◆ **Work task**
Take the listing and print it in full, exactly as given.

*** Record set ***

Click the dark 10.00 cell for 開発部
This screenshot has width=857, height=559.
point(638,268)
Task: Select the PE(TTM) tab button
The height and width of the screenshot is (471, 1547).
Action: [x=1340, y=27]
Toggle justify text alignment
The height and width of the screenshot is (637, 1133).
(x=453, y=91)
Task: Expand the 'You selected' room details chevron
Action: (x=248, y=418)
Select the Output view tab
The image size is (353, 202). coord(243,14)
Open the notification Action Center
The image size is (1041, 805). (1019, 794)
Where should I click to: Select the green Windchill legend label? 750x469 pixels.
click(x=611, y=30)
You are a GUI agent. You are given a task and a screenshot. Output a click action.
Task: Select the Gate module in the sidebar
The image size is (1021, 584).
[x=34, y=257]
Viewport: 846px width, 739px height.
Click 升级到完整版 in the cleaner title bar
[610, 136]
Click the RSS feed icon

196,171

*** End of Record set ***

◆ **Response**
Click the dark 10.00 cell for 開発部
This screenshot has width=857, height=559.
point(638,268)
Task: Select the PE(TTM) tab button
The height and width of the screenshot is (471, 1547).
Action: [x=1340, y=27]
Toggle justify text alignment
The height and width of the screenshot is (637, 1133).
(x=453, y=91)
Task: Expand the 'You selected' room details chevron
Action: (x=248, y=418)
Select the Output view tab
The image size is (353, 202). coord(243,14)
Open the notification Action Center
The image size is (1041, 805). (1019, 794)
Where should I click to: Select the green Windchill legend label? 750x469 pixels.
click(x=611, y=30)
You are a GUI agent. You are given a task and a screenshot. Output a click action.
Task: Select the Gate module in the sidebar
The image size is (1021, 584).
[x=34, y=257]
Viewport: 846px width, 739px height.
Click 升级到完整版 in the cleaner title bar
[610, 136]
Click the RSS feed icon

196,171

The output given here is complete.